Case Study: Family & Individuals Wealth Management
November 27, 2019

Please remember that all clients are different and individual suitability should be determined. These case studies are presented as information only; actual results may vary. It is not our position to offer legal or tax advice. Seek the advice of a professional advisor prior to making a tax-related investment and/or insurance decision.

Bill, 70, is a senior partner at a prominent law firm. He and his wife, 70 year old Mary, have two sons and four grandchildren. Both sons are successful themselves and don’t need their parents’ assets. Although Bill and Mary have Unified Credit Trust wills, there are no generation-skipping provisions.
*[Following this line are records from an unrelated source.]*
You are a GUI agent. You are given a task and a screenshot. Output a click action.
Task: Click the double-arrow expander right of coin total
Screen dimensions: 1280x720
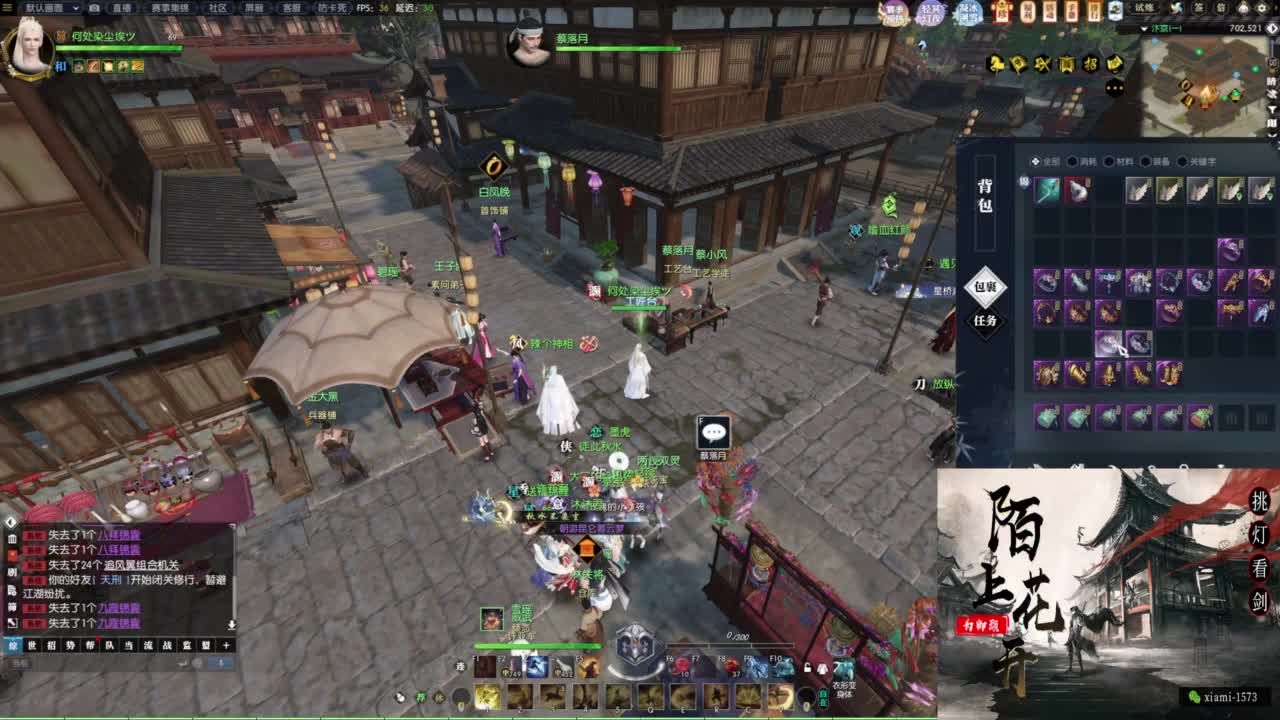1270,28
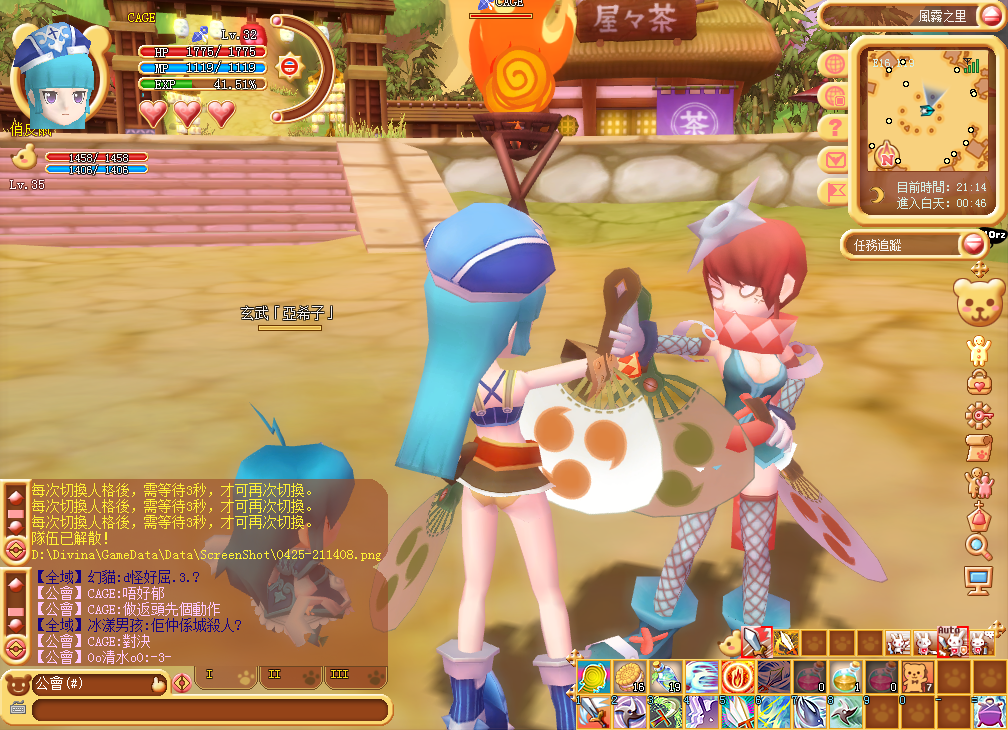This screenshot has height=730, width=1008.
Task: Open the world map globe button
Action: pos(833,64)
Bill has a law firm pension of $140,000 per year with 65% survivor annuity if he predeceases Mary. Their assets are jointly owned, except for Bill’s $800,000 of financial assets outside of retirement plans and Mary’s $40,000 IRA (although Mary is the beneficiary of all of Bill’s retirement plans and IRA assets). Their net worth of $13.8 million is broken down as follows:

 

  • $3.8 million in IRAs and Bill’s law firm retirement plan
  • $5 million in residential real estate- a city home and a country home
  • $4 million in stocks, bonds, mutual funds and cash outside of the retirement plans
  • $1 million of life insurance (owned by Bill) with a decreasing cash value.

Concerns

  • Retirement plans/IRAs may be subject to 70% or more taxation at death, inclusive of federal estate taxes, state inheritance taxes and income taxes.
  • Inadequate liquidity: $4 million to settle approximately $5-6 million in estate settlement costs, inclusive of death taxes, income tax on retirement plans/IRAs and costs of estate administration, without having to crack open retirement plans/IRAs.
  • Mary does not need more of Bill’s retirement plan and IRAs. She has adequate resources from his pension, Social Security and the $4 million other financial assets.
  • If Mary predeceases Bill, there will be two adverse consequences:
    1. Her Unified Credit will likely be lost, since she has no assets in her name (except for her IRA) and
    2. The family will lose the ability to stretch out the income taxation of the retirement plan/IRAs over the children’s or grandchildren’s lifetimes.
  • Up to 46% in estate taxes at Bill/Mary’s deaths, followed by up to another 46% tax if the sons die, could result in over 70% taxation of each dollar Bill has worked so hard to earn. All of the estate taxes on the life insurance and most taxes on the residential real estate could be avoided with proper planning.

Potential Solutions

  • Current pension laws dictate that the distribution pattern of Bill’s retirement plan/IRA assets would be locked in” based on the beneficiary designation as of April 1 of the year after Bill’s death. By March 31, we had established six separate accounts, with each son and grandchild the beneficiary of one account.
  • Mary remained beneficiary of $800,000 of Bill’s retirement plan, which Bill and Mary will draw down first through required minimum distributions (RMDs) allowing the other accounts to grow.
  • This carves out for the children and grandchildren also reduced the RMD for the first taxes and allowed for continued tax-deferred growth of the difference.
  • The $200,000 carved out for each grandchild is expected to yield more than $12,000,000 over the grandchild’s lifetime (6% return).
  • Replaced Bill’s existing life insurance with $3.5 million of survivorship life insurance owned by an estate tax-free irrevocable trust. This solves the estate liquidity shortfalls. Bill and Mary will gift to the trust each year and the trust will pay the premium. The trust is generation-skipping (ultimately, the trust assets will distribute to the grandchildren or great-grandchildren, skipping taxes).
  • Retitled joint assets to Mary’s name to fund her Unified Credit Trust and included provisions on new wills to take advantage of generation-skipping tax at sons’ deaths.
  • Exemption will occur at Bill and Mary’s deaths, avoiding the second estate tax of up to 46%.
  • Created four Qualified Personal Residence Trusts (QPRTs) to transfer both homes out of the taxable estate for one-quarter of the value, assuming the trusts mature.